> [What is being asked]:
Please convert every line of the material below into a Markdown table with two columns, "No." for the row number and "Entry" for the line, leaving out blank lines.

> [Data listing]:

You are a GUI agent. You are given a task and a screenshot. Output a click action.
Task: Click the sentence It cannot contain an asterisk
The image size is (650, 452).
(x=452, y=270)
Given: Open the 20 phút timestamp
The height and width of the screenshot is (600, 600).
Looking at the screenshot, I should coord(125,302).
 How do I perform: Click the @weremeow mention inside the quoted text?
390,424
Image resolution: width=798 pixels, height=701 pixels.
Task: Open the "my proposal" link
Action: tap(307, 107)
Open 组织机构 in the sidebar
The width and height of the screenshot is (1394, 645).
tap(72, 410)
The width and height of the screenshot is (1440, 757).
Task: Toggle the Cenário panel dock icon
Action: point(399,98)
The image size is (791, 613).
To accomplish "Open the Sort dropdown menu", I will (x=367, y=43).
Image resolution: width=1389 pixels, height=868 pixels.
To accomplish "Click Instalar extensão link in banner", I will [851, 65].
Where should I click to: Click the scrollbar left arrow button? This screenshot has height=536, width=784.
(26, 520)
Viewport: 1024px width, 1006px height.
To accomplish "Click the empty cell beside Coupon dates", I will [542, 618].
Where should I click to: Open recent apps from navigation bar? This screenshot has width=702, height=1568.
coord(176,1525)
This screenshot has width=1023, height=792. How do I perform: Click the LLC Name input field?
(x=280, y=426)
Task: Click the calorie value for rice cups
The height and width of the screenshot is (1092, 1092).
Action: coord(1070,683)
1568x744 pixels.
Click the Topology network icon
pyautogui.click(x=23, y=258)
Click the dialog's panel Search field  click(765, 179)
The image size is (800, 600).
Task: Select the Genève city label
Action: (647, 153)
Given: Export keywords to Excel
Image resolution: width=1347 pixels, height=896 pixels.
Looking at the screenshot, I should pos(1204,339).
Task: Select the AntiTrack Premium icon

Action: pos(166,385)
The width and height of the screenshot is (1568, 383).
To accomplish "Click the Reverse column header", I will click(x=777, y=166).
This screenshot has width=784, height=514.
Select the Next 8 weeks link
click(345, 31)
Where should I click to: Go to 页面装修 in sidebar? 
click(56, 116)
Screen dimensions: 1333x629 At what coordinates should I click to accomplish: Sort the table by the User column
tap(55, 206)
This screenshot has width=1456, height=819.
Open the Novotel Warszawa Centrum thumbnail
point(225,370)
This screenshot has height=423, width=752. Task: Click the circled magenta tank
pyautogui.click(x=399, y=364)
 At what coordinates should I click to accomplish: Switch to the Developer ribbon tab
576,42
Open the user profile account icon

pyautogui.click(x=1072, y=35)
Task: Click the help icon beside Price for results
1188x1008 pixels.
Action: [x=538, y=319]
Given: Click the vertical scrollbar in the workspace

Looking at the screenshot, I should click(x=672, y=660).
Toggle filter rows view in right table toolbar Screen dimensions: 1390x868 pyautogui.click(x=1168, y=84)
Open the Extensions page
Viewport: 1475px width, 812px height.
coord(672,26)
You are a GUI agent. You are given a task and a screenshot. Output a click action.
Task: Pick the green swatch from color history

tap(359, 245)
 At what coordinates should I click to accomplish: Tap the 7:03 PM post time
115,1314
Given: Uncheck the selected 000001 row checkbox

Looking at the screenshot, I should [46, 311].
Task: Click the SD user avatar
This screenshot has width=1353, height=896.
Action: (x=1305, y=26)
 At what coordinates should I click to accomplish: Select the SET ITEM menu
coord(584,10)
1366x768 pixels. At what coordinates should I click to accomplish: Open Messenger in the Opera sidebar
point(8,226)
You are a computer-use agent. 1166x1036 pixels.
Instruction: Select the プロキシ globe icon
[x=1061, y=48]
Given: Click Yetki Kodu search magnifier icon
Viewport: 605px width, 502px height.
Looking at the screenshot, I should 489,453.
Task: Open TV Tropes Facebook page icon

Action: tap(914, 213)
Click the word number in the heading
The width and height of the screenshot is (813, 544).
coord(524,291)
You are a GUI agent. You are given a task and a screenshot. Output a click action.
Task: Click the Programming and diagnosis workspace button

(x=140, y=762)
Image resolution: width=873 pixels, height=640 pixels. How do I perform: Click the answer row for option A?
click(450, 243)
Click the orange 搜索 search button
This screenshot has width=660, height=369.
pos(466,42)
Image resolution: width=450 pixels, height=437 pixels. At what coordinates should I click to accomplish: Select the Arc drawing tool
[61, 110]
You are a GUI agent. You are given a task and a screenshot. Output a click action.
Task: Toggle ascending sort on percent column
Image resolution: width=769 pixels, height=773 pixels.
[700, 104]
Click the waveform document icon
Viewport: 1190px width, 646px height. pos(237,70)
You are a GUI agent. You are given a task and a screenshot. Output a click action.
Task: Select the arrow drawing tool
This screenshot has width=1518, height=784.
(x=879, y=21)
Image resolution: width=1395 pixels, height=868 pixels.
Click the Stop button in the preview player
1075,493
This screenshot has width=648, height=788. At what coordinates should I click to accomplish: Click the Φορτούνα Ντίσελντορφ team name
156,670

> [Complete answer]:
| No. | Entry |
|---|---|
| 1 | You are a GUI agent. You are given a task and a screenshot. Output a click action. |
| 2 | Task: Click the sentence It cannot contain an asterisk |
| 3 | The image size is (650, 452). |
| 4 | (x=452, y=270) |
| 5 | Given: Open the 20 phút timestamp |
| 6 | The height and width of the screenshot is (600, 600). |
| 7 | Looking at the screenshot, I should coord(125,302). |
| 8 |  How do I perform: Click the @weremeow mention inside the quoted text? |
| 9 | 390,424 |
| 10 | Image resolution: width=798 pixels, height=701 pixels. |
| 11 | Task: Open the "my proposal" link |
| 12 | Action: tap(307, 107) |
| 13 | Open 组织机构 in the sidebar |
| 14 | The width and height of the screenshot is (1394, 645). |
| 15 | tap(72, 410) |
| 16 | The width and height of the screenshot is (1440, 757). |
| 17 | Task: Toggle the Cenário panel dock icon |
| 18 | Action: point(399,98) |
| 19 | The image size is (791, 613). |
| 20 | To accomplish "Open the Sort dropdown menu", I will (x=367, y=43). |
| 21 | Image resolution: width=1389 pixels, height=868 pixels. |
| 22 | To accomplish "Click Instalar extensão link in banner", I will [851, 65]. |
| 23 | Where should I click to: Click the scrollbar left arrow button? This screenshot has height=536, width=784. |
| 24 | (26, 520) |
| 25 | Viewport: 1024px width, 1006px height. |
| 26 | To accomplish "Click the empty cell beside Coupon dates", I will [542, 618]. |
| 27 | Where should I click to: Open recent apps from navigation bar? This screenshot has width=702, height=1568. |
| 28 | coord(176,1525) |
| 29 | This screenshot has width=1023, height=792. How do I perform: Click the LLC Name input field? |
| 30 | (x=280, y=426) |
| 31 | Task: Click the calorie value for rice cups |
| 32 | The height and width of the screenshot is (1092, 1092). |
| 33 | Action: coord(1070,683) |
| 34 | 1568x744 pixels. |
| 35 | Click the Topology network icon |
| 36 | pyautogui.click(x=23, y=258) |
| 37 | Click the dialog's panel Search field  click(765, 179) |
| 38 | The image size is (800, 600). |
| 39 | Task: Select the Genève city label |
| 40 | Action: (647, 153) |
| 41 | Given: Export keywords to Excel |
| 42 | Image resolution: width=1347 pixels, height=896 pixels. |
| 43 | Looking at the screenshot, I should pos(1204,339). |
| 44 | Task: Select the AntiTrack Premium icon |
| 45 | Action: pos(166,385) |
| 46 | The width and height of the screenshot is (1568, 383). |
| 47 | To accomplish "Click the Reverse column header", I will click(x=777, y=166). |
| 48 | This screenshot has width=784, height=514. |
| 49 | Select the Next 8 weeks link |
| 50 | click(345, 31) |
| 51 | Where should I click to: Go to 页面装修 in sidebar?  |
| 52 | click(56, 116) |
| 53 | Screen dimensions: 1333x629 At what coordinates should I click to accomplish: Sort the table by the User column |
| 54 | tap(55, 206) |
| 55 | This screenshot has width=1456, height=819. |
| 56 | Open the Novotel Warszawa Centrum thumbnail |
| 57 | point(225,370) |
| 58 | This screenshot has height=423, width=752. Task: Click the circled magenta tank |
| 59 | pyautogui.click(x=399, y=364) |
| 60 |  At what coordinates should I click to accomplish: Switch to the Developer ribbon tab |
| 61 | 576,42 |
| 62 | Open the user profile account icon |
| 63 | pyautogui.click(x=1072, y=35) |
| 64 | Task: Click the help icon beside Price for results |
| 65 | 1188x1008 pixels. |
| 66 | Action: [x=538, y=319] |
| 67 | Given: Click the vertical scrollbar in the workspace |
| 68 | Looking at the screenshot, I should click(x=672, y=660). |
| 69 | Toggle filter rows view in right table toolbar Screen dimensions: 1390x868 pyautogui.click(x=1168, y=84) |
| 70 | Open the Extensions page |
| 71 | Viewport: 1475px width, 812px height. |
| 72 | coord(672,26) |
| 73 | You are a GUI agent. You are given a task and a screenshot. Output a click action. |
| 74 | Task: Pick the green swatch from color history |
| 75 | tap(359, 245) |
| 76 |  At what coordinates should I click to accomplish: Tap the 7:03 PM post time |
| 77 | 115,1314 |
| 78 | Given: Uncheck the selected 000001 row checkbox |
| 79 | Looking at the screenshot, I should [46, 311]. |
| 80 | Task: Click the SD user avatar |
| 81 | This screenshot has width=1353, height=896. |
| 82 | Action: (x=1305, y=26) |
| 83 |  At what coordinates should I click to accomplish: Select the SET ITEM menu |
| 84 | coord(584,10) |
| 85 | 1366x768 pixels. At what coordinates should I click to accomplish: Open Messenger in the Opera sidebar |
| 86 | point(8,226) |
| 87 | You are a computer-use agent. 1166x1036 pixels. |
| 88 | Instruction: Select the プロキシ globe icon |
| 89 | [x=1061, y=48] |
| 90 | Given: Click Yetki Kodu search magnifier icon |
| 91 | Viewport: 605px width, 502px height. |
| 92 | Looking at the screenshot, I should 489,453. |
| 93 | Task: Open TV Tropes Facebook page icon |
| 94 | Action: tap(914, 213) |
| 95 | Click the word number in the heading |
| 96 | The width and height of the screenshot is (813, 544). |
| 97 | coord(524,291) |
| 98 | You are a GUI agent. You are given a task and a screenshot. Output a click action. |
| 99 | Task: Click the Programming and diagnosis workspace button |
| 100 | (x=140, y=762) |
| 101 | Image resolution: width=873 pixels, height=640 pixels. How do I perform: Click the answer row for option A? |
| 102 | click(450, 243) |
| 103 | Click the orange 搜索 search button |
| 104 | This screenshot has width=660, height=369. |
| 105 | pos(466,42) |
| 106 | Image resolution: width=450 pixels, height=437 pixels. At what coordinates should I click to accomplish: Select the Arc drawing tool |
| 107 | [61, 110] |
| 108 | You are a GUI agent. You are given a task and a screenshot. Output a click action. |
| 109 | Task: Toggle ascending sort on percent column |
| 110 | Image resolution: width=769 pixels, height=773 pixels. |
| 111 | [700, 104] |
| 112 | Click the waveform document icon |
| 113 | Viewport: 1190px width, 646px height. pos(237,70) |
| 114 | You are a GUI agent. You are given a task and a screenshot. Output a click action. |
| 115 | Task: Select the arrow drawing tool |
| 116 | This screenshot has width=1518, height=784. |
| 117 | (x=879, y=21) |
| 118 | Image resolution: width=1395 pixels, height=868 pixels. |
| 119 | Click the Stop button in the preview player |
| 120 | 1075,493 |
| 121 | This screenshot has width=648, height=788. At what coordinates should I click to accomplish: Click the Φορτούνα Ντίσελντορφ team name |
| 122 | 156,670 |